The Native Road to the Deep North III

July 19

The night raven
eclipsing the twilight sun
steals our food

NativeRoad-III-1We sleep and wake to the cry of ravens and magpies in the twilight. When the sun climbs again over the mountains, it glitters radiant on the water. Blue waves scatter into daylight. So we fill our bodies with coffee and good spirits. We stretch our legs and prepare them for the sea.


*   *   *

At Seward, we take a boat through Kenai fjords. We stand on the bow and face the sea spray as our captain drives us through the chop up to Northwestern fjord, where
NativeRoad-III-2the tidewater turns to ice. He navigates us through the frozen waters toward the glacial wall that extends before us. Even this has receded against the relentless onslaught of the world changing. It no longer stretches so far into the fjord as it did only a few years ago, Ken tells us. This is a member of an endangered species. Perhaps Edward Curtis was photographing the wrong vanishing race.
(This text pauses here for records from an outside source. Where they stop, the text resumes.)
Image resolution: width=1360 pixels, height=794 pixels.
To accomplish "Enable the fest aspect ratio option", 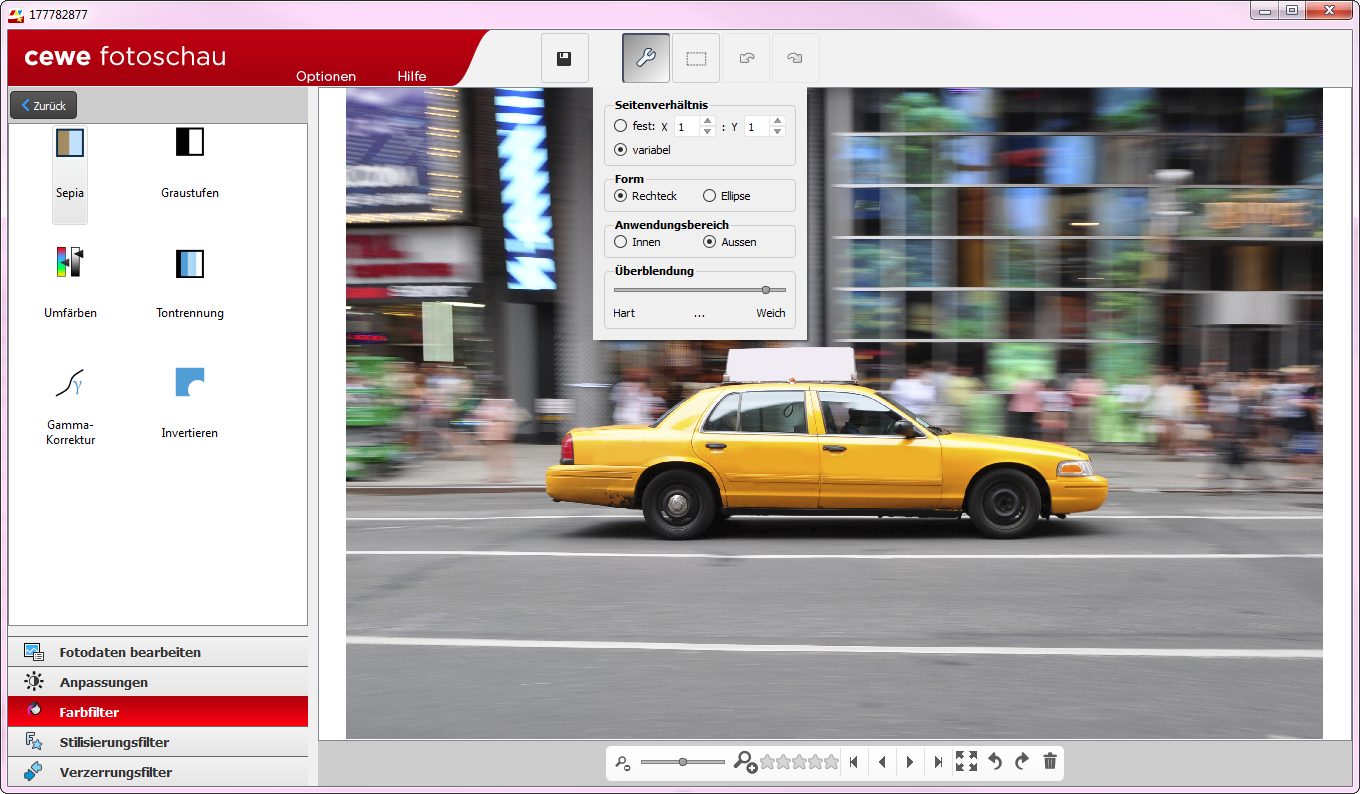I will (x=621, y=126).
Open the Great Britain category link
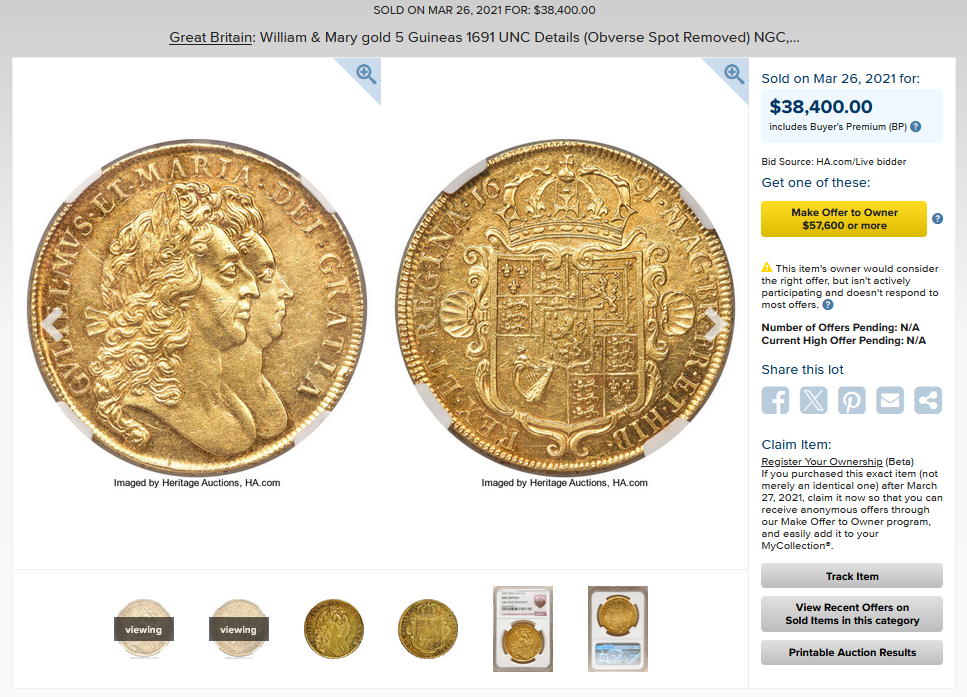The width and height of the screenshot is (967, 697). 210,37
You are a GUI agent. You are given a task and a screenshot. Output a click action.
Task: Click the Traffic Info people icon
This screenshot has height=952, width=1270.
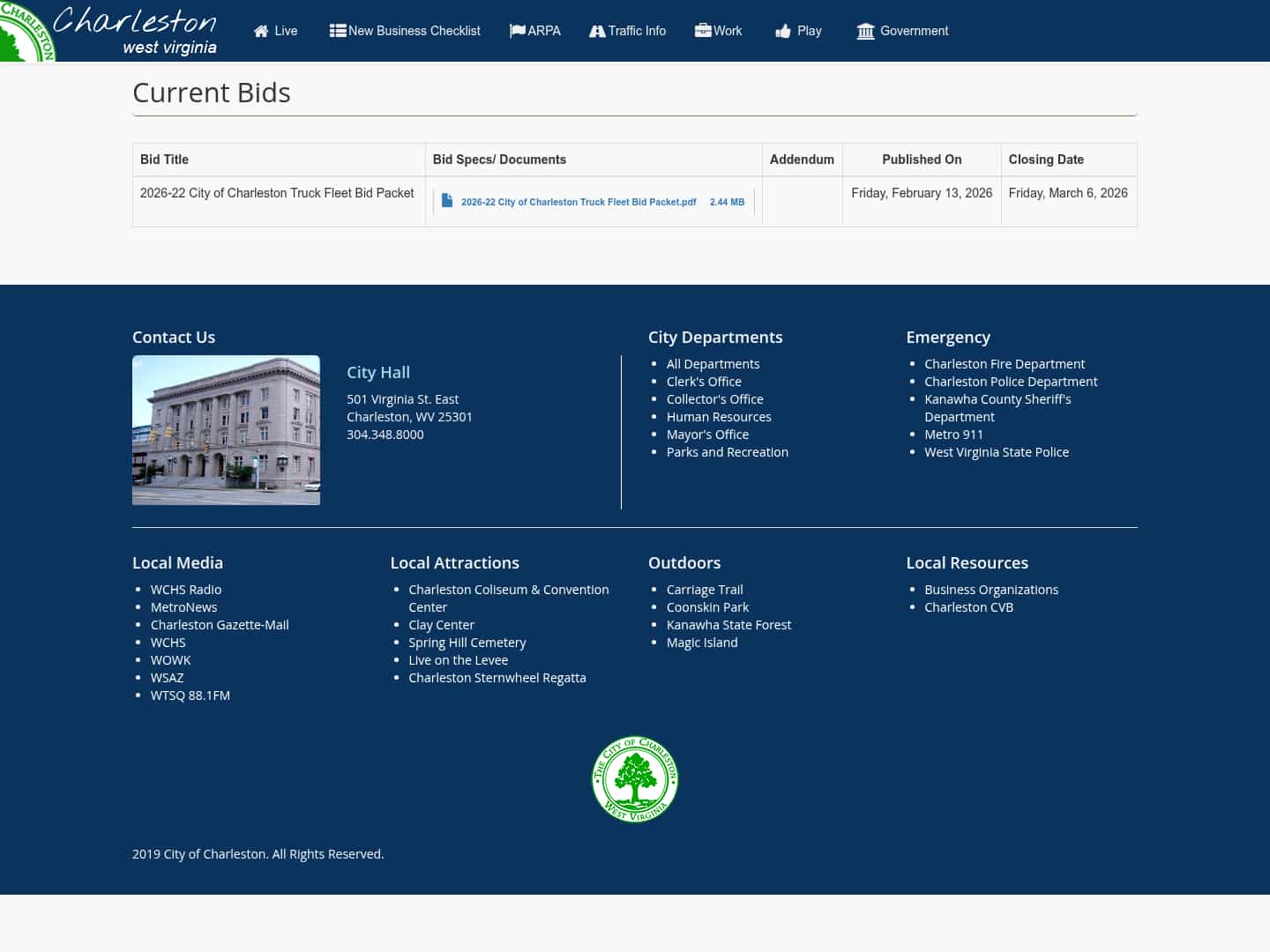coord(598,31)
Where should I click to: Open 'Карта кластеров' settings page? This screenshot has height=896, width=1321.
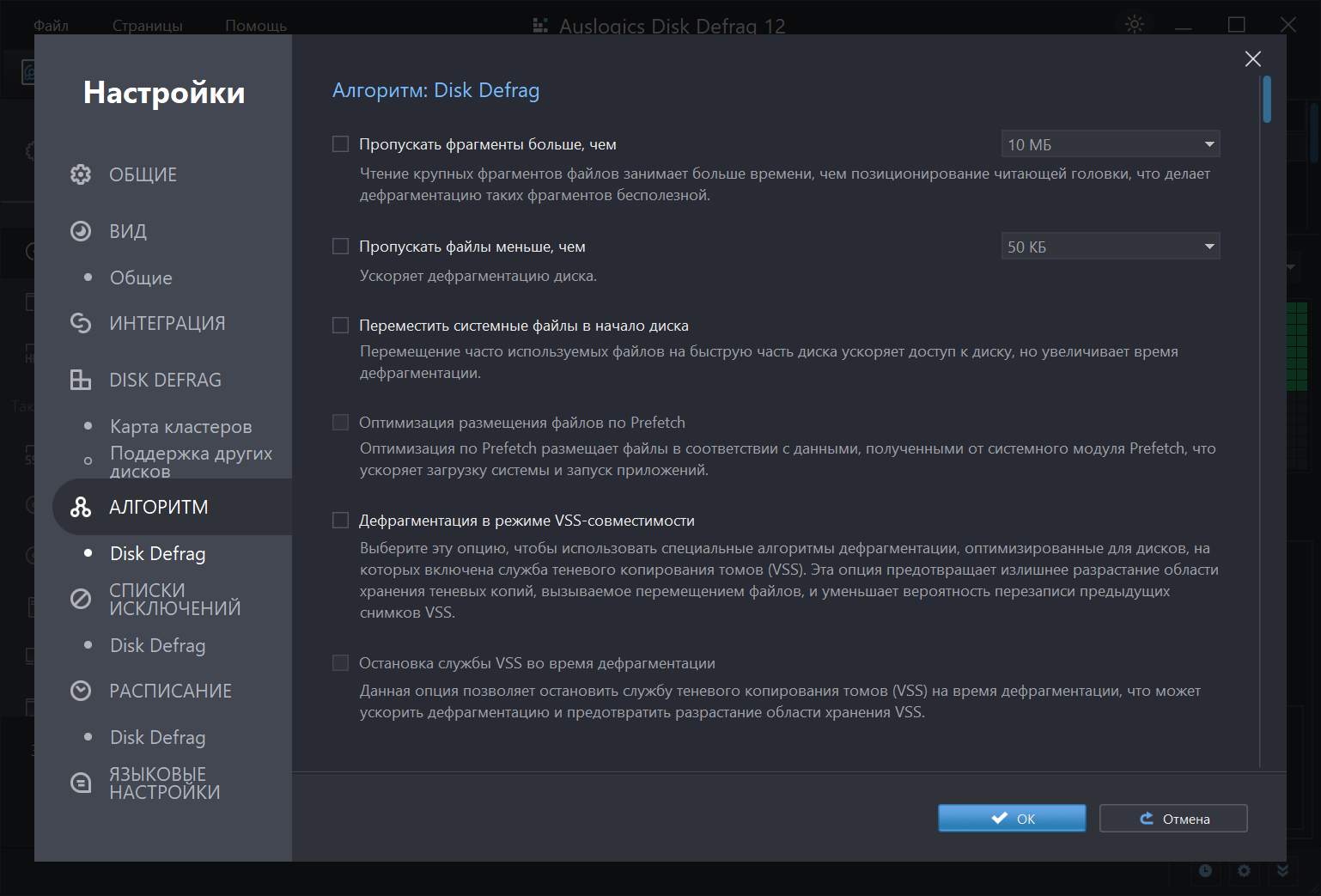click(x=180, y=426)
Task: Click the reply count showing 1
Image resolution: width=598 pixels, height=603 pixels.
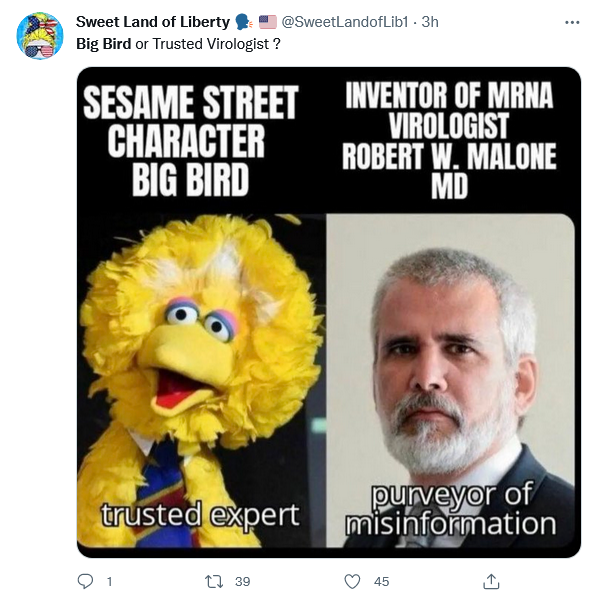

The captain shuts off our engine and we are adrift in the ice water. The passengers hush, and the glacier comes to life. The only sound is the creek of ice. It splinters, cracks, shakes, and shudders in the deep rumbling voice of a timeless giant. Now a thick sheet breaks off and crumbles and tumbles into the sea with a great crash of water smashing against itself in different forms. The wave spreads out. This is the sleep talk of a frozen titan raging against the dying of the light.


Icy war cry:
“No, I will not go extinct”—
the ancient glacier

No, no, Alaska will not go gentle into that good night. The captain restarts the engine.

*   *   *

And on the way back, as if to cheer our hearts, a humpback whale finds us and plays with us. It lies on its thick back in the ocean, waving its pectoral fins, and slapping them against the water, making a ruckus. I’m smiling. Twice, it breaches, emerging spectacularly from the water, before diving back down again. We have entered upon its road, and the unspoken question is “How do you pass your days, humpback whale, our daughter, our mother?” “Happily, my parents, my children,” the whale answers. It slaps the water again, and waves goodbye.


A humpback whale
playing hide and seek:
the world rebalanced

So today is a happy day. These whales, too, once slaughtered to near extinction, shall continue. Their children, too, will learn to sing the old songs. And as we return to shore, porpoises join our boat, and dart along the bow. A family of orcas swim in the distance. Their dorsal fins stand tall. The sunlight stays strong, and the rain passes swiftly. We sleep well in our tents tonight.